イモラ・サーキットでのF1開催継続交渉が本格化 地元と国家が全面支援へ

推進役を担うのは、エミリア・ロマーニャ州知事ミケーレ・デ・パスカーレ、イモラ市長マルコ・パニエーリ、そして国家レベルではイタリア首相府スポーツ局長のフラヴィオ・シニスカルシらだ。
パスカーレ知事は「我々にとって予算は問題ではない。F1開催を継続したいという強い意志がある。必要とあれば国家の支援もある」と『ガゼッタ・デロ・スポルト』に語り、地元だけでなく国全体で支える構えを示した。
また、シニスカルシ局長も「地域および国の当局による連携と努力が極めて重要だ。機関間の協力をさらに強化すべきだ」と述べ、中央政府としても積極的に関与していることを明らかにした。さらに注目すべきは、イタリア国内に位置するイモラでありながら、1981年から2006年までは「サンマリノGP」として開催されていた歴史的背景から、サンマリノ共和国も今回の交渉に関与している点だ。
一方で、F1 CEOステファノ・ドメニカリが先月、「同じ国で2つのレースを開催し続けるのはますます困難になってきている」と発言したことで、イモラの将来に対する懸念が高まっている。モンツァはすでに2031年までの長期契約を締結しており、どちらか1つを残すという判断が下されれば、イモラがその対象になる可能性がある。
ジャン・カルロ・ミナルディ「我々の力を証明する時」
エミリア・ロマーニャGPのプロモーターである「フォーミュラ・イモラ」の会長を務めるのは、元F1チーム代表として知られるジャン・カルロ・ミナルディ。彼はSky Italiaの取材に対し、「我々の仕事は、グランプリを引き続き開催できるだけの能力と価値を証明することだ」と語った。
「すでに交渉は始まっている。今後数日で多くの関係者が集まり、カレンダー編成を担当する側に難しい判断を迫るような議論の場が持たれるだろう」と続け、今が正念場であることを認めた。
パスカーレ州知事もこの点について「交渉はすでにかなり前から進んでいる。モンツァの存在は、イモラの開催を妨げるものではない」と述べ、両者の共存は可能だとの立場を強調した。
かつてイモラは、2020年の新型コロナウイルス感染拡大によるカレンダー再編の中で突如F1に復帰。その後も「エミリア・ロマーニャGP」として複数年開催を果たしており、主催側は一時的な復帰ではなく、正式なレギュラー開催地として定着させたい意向を強く持っている。

インフラ刷新と観客動員の増加が評価を後押し
イモラ市長マルコ・パニエーリは、2025年大会に向けて開催環境が大きく改善されていることを強調した。

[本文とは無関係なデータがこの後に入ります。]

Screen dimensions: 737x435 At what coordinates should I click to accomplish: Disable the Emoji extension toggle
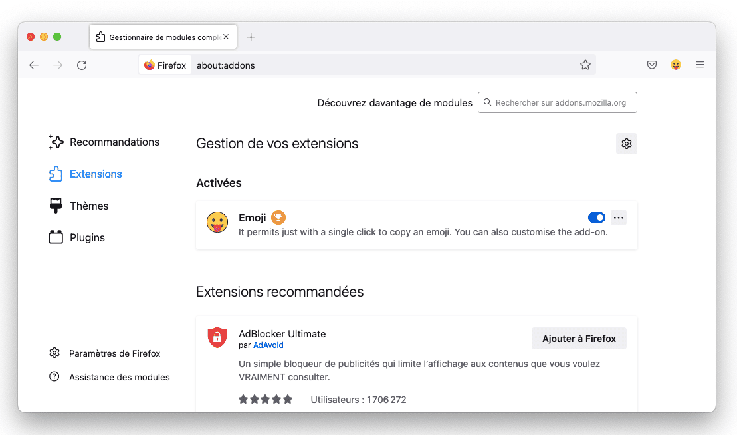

観客数は昨年よりさらに増える見込みで、決勝を含めた各日は最大で9万2500人の収容が可能となっている。
「チケットの売れ行きは非常に好調で、昨年の動員数を上回ると見込んでいる。イモラ駅の改修も終え、フレッチャロッサの一部が停車する他、17本の特別列車を運行する予定だ。昨年は9万5000人中2万7000人が列車を利用した」と市長は述べた。
また、サーキット設備の刷新も進められており、新たに3つのピットボックスを追加し、ホスピタリティエリアの整備も完了している。こうしたハード面での改善により、国際的なイベントとしての基盤がより強固なものとなっている。
加えて、2025年シーズンにメルセデスF1からデビューしたアンドレア・キミ・アントネッリの存在も話題を集めている。イタリア出身の若き才能がトップチームに加わったことで、新たなファン層の呼び込みにもつながっており、従来のフェラーリファン以外の関心も集まる要因となっている。
主催者側は、こうした要素が総合的にF1側に好印象を与え、2026年以降もイモラがカレンダーに残る材料になると期待している。